What you are asked to do →
Please print the whole listing again, exactly as shown.

Dataset entries →
--- --- ---

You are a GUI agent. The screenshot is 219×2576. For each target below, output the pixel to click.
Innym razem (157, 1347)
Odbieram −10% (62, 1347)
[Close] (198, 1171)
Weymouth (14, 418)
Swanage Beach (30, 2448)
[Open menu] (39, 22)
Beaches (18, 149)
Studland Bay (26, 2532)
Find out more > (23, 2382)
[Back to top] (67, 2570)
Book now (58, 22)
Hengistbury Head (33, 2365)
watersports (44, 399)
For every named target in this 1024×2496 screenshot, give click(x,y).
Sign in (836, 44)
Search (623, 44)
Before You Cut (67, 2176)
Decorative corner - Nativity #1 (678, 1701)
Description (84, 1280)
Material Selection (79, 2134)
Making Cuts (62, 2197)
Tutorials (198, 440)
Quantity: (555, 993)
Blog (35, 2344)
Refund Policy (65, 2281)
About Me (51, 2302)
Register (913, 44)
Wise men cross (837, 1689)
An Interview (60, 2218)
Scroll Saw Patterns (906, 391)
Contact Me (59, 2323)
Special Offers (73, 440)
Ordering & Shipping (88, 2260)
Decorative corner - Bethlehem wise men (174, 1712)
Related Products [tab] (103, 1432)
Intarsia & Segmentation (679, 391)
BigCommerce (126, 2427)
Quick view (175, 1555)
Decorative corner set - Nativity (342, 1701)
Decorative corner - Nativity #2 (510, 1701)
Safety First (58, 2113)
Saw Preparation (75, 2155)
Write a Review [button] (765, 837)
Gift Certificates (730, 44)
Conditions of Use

--- --- ---

Output below →
You are a GUI agent. The screenshot is 219×2576. For each target below, output the pixel to click.
Innym razem (157, 1347)
Odbieram −10% (62, 1347)
[Close] (198, 1171)
Weymouth (14, 418)
Swanage Beach (30, 2448)
[Open menu] (39, 22)
Beaches (18, 149)
Studland Bay (26, 2532)
Find out more > (23, 2382)
[Back to top] (67, 2570)
Book now (58, 22)
Hengistbury Head (33, 2365)
watersports (44, 399)
For every named target in this 1024×2496 screenshot, give click(x,y).
Sign in (836, 44)
Search (623, 44)
Before You Cut (67, 2176)
Decorative corner - Nativity #1 (678, 1701)
Description (84, 1280)
Material Selection (79, 2134)
Making Cuts (62, 2197)
Tutorials (198, 440)
Quantity: (555, 993)
Blog (35, 2344)
Refund Policy (65, 2281)
About Me (51, 2302)
Register (913, 44)
Wise men cross (837, 1689)
An Interview (60, 2218)
Scroll Saw Patterns (906, 391)
Contact Me (59, 2323)
Special Offers (73, 440)
Ordering & Shipping (88, 2260)
Decorative corner - Bethlehem wise men (174, 1712)
Related Products [tab] (103, 1432)
Intarsia & Segmentation (679, 391)
BigCommerce (126, 2427)
Quick view (175, 1555)
Decorative corner set - Nativity (342, 1701)
Decorative corner - Nativity #2 (510, 1701)
Safety First (58, 2113)
Saw Preparation (75, 2155)
Write a Review [button] (765, 837)
Gift Certificates (730, 44)
Conditions of Use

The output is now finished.